Tips Sahabat

Ciri-Ciri Shockbreaker Mobil Rusak Kenali Gejalanya

05 Juli 2026
Ciri-Ciri Shockbreaker Mobil Rusak Kenali Gejalanya

Shockbreaker pada kendaraan menjadi penentu kenyamanan dan kestabilan di saat berkendara. Mangapa? Karena alat ini sangat berguna untuk meredam guncangan yang disebabkan oleh permukaan jalan yang tidak rata serta menjaga ban tetap menempel dengan baik pada aspal saat diperjalanan. Tentunya akan tidak merasa nyaman, jika komponen ini tidak terawat dengan baik atau mengalami kerusakan.

Perlu diketahui, shockbreaker memiliki masa pakai yang terbatas dan akan mengalami keausan seiring masa pemakaian kendaraan. Untuk mencegah terjadinya hal yang tidak diinginkan selama berkendara, kamu harus mengetahui tanda shockbreaker mobil rusak sebelum membawa kendaraan ke bengkel resmi. Apa saja tandanya? Simak penjelasan berikut:

1. Terjadinya ayunan yang berlebih

Tanda shockbreaker mobil rusak dapat terasa apabila mobil melewati polisi tidur atau jalan berlubang, lalu bodi mobil terjadi ayunan atau membal lebih dari dua kali. Padahal kita tahu, bahwa shockbreaker berguna untuk menghentikan efek pegas agar mobil tidak terus membal. Jika terjadi kondisi seperti ini, ada sebaiknya langsung periksa kendaraan kamu ke bengkel resmi karena shockbreaker tidak mampu lagi menahan tekanan di balik coil spring.

2. Mobil terasa miring atau tidak seimbang

Kamu bisa memperhatikan saat mobil terparkir di tempat yang rata, jika tampak tidak seimbang seperti miring atau tinggi sebelah di salah satu sisi.
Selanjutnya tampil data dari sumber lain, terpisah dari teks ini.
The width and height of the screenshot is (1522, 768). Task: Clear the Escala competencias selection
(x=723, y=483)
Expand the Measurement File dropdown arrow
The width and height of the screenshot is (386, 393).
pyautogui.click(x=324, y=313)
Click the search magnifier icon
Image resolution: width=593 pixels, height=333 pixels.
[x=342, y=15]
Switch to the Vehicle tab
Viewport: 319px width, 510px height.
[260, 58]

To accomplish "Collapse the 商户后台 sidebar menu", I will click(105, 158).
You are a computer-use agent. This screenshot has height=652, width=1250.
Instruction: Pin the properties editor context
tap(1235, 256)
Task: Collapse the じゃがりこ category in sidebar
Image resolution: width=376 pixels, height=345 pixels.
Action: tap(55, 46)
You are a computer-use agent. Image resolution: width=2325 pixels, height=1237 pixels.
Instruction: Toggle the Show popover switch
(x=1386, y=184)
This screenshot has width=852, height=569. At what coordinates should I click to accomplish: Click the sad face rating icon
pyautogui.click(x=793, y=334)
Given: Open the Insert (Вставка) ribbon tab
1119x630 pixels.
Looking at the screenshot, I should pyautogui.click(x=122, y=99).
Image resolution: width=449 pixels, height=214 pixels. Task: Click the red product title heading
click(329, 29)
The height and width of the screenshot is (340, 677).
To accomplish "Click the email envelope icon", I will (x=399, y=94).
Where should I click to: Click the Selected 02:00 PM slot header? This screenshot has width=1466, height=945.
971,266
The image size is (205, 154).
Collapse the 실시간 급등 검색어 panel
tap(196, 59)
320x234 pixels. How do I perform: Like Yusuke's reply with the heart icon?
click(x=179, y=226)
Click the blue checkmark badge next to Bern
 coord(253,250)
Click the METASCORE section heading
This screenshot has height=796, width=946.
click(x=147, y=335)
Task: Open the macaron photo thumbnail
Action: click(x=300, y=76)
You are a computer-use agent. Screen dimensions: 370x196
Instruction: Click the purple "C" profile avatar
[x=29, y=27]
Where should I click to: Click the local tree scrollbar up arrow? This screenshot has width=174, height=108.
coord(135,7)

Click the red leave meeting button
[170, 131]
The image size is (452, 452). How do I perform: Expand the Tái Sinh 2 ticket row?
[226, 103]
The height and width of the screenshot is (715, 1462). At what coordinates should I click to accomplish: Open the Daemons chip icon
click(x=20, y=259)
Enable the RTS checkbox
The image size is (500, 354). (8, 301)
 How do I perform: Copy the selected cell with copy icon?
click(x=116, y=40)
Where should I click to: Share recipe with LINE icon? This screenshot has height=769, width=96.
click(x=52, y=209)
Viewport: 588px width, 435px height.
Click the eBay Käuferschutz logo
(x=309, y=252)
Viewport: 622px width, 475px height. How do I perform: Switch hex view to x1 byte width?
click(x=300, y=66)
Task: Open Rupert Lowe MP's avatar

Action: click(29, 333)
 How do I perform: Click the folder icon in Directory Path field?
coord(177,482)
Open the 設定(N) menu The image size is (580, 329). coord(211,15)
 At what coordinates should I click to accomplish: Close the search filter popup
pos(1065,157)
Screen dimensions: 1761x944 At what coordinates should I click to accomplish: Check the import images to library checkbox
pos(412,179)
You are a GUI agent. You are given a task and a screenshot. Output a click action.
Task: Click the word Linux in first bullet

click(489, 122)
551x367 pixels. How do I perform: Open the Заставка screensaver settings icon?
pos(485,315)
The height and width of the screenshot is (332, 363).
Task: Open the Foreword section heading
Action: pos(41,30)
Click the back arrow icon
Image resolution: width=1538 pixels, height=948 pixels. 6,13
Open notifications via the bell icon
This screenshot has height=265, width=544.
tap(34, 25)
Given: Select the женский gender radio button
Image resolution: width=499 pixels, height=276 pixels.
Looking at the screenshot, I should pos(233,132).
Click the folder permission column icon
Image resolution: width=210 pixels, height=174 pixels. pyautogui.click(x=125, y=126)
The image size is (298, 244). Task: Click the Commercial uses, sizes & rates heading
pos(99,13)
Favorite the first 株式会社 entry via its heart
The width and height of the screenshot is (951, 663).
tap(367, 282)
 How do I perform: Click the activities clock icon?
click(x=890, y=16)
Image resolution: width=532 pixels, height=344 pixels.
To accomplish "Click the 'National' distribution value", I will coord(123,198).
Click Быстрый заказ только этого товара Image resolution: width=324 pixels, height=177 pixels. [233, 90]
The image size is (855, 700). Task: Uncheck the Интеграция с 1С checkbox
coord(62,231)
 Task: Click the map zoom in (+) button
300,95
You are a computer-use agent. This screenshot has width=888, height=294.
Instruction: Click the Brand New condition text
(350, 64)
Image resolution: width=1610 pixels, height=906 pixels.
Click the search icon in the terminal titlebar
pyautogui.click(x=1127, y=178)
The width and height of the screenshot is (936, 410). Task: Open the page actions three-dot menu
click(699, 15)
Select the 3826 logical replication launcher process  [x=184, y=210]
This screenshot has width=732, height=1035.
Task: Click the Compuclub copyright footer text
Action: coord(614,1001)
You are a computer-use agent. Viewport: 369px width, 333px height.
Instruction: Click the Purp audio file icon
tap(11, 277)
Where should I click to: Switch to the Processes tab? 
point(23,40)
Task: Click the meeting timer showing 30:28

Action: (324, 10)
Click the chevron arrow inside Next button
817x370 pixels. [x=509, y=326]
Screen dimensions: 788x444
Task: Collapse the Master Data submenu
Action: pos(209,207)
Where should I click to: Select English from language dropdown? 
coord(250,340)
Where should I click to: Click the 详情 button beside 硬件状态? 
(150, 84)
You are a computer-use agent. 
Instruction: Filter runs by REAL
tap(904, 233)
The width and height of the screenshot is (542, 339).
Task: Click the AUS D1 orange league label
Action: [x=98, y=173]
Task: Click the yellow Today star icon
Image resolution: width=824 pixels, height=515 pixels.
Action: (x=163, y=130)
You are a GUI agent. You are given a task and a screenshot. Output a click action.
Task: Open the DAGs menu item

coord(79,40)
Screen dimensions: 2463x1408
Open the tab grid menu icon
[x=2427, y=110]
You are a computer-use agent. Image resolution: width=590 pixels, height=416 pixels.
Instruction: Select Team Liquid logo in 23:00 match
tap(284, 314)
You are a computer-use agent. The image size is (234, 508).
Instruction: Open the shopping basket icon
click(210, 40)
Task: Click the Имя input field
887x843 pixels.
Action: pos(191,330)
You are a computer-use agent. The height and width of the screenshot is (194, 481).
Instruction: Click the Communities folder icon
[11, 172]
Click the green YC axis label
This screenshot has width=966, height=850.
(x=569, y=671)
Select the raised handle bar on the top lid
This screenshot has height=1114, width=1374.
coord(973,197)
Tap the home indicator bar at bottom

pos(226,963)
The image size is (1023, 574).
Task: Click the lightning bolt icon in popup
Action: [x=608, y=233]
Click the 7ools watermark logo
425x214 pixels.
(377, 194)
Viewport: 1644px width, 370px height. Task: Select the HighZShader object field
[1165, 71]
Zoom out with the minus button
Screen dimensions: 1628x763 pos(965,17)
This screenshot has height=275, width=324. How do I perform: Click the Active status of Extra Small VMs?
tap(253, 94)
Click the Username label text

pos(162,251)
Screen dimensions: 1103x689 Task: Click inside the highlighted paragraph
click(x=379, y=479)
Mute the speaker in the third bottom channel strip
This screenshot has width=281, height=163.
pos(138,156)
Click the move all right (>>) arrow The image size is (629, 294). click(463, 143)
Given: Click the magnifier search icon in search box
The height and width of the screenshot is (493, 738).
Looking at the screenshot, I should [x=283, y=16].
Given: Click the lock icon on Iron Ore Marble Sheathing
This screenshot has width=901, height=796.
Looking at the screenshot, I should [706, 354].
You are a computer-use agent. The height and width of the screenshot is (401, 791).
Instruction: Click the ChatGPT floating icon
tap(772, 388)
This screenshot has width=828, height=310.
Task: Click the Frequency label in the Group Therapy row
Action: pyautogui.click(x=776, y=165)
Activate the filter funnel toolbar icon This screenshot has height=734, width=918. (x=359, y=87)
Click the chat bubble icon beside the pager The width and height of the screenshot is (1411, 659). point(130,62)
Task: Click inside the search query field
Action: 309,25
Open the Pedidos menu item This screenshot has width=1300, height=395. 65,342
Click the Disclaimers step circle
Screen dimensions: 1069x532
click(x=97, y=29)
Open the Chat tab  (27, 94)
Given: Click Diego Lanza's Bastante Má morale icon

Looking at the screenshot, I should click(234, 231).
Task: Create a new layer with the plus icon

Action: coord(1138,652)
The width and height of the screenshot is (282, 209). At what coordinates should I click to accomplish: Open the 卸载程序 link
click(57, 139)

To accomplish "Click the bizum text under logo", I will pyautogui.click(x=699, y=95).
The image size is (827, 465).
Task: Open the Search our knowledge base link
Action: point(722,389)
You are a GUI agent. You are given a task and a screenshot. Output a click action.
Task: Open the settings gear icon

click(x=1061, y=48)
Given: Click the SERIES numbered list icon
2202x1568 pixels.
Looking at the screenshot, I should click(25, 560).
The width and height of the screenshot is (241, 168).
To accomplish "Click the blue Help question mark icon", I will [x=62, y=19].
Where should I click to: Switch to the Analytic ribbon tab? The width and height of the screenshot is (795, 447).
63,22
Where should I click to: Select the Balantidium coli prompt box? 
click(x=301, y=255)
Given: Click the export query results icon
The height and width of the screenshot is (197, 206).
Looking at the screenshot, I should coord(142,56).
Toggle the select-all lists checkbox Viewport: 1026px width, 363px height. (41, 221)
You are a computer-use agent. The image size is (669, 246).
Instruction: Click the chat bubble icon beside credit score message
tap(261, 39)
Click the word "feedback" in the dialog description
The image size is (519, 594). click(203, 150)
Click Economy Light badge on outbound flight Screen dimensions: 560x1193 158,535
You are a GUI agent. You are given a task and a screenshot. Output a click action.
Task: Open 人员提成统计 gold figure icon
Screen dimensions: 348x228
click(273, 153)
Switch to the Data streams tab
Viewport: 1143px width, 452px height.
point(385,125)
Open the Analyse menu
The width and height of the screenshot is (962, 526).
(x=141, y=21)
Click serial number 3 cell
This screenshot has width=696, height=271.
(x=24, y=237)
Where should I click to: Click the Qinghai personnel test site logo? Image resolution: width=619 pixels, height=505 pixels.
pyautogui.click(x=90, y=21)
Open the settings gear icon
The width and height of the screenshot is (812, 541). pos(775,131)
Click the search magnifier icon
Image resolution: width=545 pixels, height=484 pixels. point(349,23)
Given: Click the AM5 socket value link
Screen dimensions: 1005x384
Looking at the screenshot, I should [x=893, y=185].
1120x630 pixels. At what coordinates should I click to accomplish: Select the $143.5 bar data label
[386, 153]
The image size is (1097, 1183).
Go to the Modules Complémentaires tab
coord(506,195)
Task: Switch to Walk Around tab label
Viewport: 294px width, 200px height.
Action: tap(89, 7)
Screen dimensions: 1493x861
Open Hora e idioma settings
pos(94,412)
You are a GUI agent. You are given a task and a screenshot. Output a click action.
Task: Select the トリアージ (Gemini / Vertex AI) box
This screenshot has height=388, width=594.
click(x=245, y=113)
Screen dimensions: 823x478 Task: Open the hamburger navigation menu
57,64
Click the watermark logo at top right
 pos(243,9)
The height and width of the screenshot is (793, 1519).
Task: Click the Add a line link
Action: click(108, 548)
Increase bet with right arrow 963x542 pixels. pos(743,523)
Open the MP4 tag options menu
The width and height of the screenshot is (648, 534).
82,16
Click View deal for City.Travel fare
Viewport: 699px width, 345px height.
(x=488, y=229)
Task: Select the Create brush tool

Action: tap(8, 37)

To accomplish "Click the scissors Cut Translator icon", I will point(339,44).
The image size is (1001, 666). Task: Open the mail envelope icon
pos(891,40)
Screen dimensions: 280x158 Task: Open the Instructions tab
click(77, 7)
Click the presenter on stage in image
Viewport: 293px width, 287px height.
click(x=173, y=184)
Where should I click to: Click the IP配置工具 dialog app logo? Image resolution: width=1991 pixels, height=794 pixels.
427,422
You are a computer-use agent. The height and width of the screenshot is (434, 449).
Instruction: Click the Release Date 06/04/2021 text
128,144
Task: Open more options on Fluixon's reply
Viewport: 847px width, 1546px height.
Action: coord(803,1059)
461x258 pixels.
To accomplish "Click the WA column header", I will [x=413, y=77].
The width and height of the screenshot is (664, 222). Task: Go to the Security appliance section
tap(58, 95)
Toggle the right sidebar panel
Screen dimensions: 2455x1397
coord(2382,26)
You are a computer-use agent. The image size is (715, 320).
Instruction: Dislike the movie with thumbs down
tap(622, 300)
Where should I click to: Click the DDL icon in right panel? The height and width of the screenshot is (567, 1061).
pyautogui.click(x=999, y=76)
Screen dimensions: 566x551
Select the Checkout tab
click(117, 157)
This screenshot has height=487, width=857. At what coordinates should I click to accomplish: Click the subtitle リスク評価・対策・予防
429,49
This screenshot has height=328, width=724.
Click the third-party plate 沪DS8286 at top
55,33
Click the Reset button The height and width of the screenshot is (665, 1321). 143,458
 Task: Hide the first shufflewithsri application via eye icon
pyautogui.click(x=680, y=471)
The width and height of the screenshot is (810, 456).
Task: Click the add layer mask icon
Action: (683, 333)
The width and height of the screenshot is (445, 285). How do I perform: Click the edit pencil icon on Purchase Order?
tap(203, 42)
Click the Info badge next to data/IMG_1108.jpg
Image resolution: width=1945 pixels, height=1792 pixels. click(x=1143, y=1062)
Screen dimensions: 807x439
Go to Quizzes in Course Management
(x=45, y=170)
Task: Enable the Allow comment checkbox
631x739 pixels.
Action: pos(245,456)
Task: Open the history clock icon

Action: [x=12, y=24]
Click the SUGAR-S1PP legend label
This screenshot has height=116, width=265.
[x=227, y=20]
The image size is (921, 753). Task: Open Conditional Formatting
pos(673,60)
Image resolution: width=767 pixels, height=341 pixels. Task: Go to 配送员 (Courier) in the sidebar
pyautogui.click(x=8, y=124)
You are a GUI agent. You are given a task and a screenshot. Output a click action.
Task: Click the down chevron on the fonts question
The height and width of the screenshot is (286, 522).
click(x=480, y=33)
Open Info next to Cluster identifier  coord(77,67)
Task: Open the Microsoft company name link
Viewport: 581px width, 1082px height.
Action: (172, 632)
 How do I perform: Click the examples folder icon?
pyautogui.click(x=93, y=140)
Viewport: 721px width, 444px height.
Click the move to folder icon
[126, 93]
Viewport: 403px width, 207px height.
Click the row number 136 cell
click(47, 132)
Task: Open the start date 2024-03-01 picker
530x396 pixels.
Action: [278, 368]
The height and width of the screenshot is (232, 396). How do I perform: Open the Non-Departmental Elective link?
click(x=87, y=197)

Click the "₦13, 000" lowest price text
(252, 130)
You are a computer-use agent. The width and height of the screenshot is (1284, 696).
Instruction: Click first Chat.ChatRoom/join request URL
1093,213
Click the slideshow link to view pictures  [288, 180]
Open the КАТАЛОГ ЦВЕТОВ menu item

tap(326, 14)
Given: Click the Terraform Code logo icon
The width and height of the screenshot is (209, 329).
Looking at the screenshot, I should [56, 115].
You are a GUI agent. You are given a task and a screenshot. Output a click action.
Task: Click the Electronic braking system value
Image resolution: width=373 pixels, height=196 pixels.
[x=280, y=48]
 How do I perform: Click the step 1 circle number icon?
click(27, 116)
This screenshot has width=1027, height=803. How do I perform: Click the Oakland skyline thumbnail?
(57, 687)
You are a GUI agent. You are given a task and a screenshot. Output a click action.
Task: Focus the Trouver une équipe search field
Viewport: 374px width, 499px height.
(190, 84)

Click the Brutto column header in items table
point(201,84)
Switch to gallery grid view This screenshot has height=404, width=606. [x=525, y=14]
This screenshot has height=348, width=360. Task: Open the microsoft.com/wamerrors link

Kamu juga bisa perhatikan antara ban dan spakbor, dimana jarak rodanya tidak sama. Jika hal ini terjadi, maka ini adalah salah satu tanda shockbreaker mobil rusak.

3. Terjadi Kebocoran Oli

Kamu bisa melakukannya secara mandiri di rumah, dengan melihat bagian bawah di area roda apakah ada rembesan oli yang basah pada dinding tabung luar shockbreaker. Ini merupakan indikasi kuat bahwa seal karet pembatas di dalamnya sudah robek atau aus. Jika dibiarkan, kebocoran oli ini akan membuat tabung kehabisan cairan, sehingga fungsi redaman pada shockbreaker akan hilang total.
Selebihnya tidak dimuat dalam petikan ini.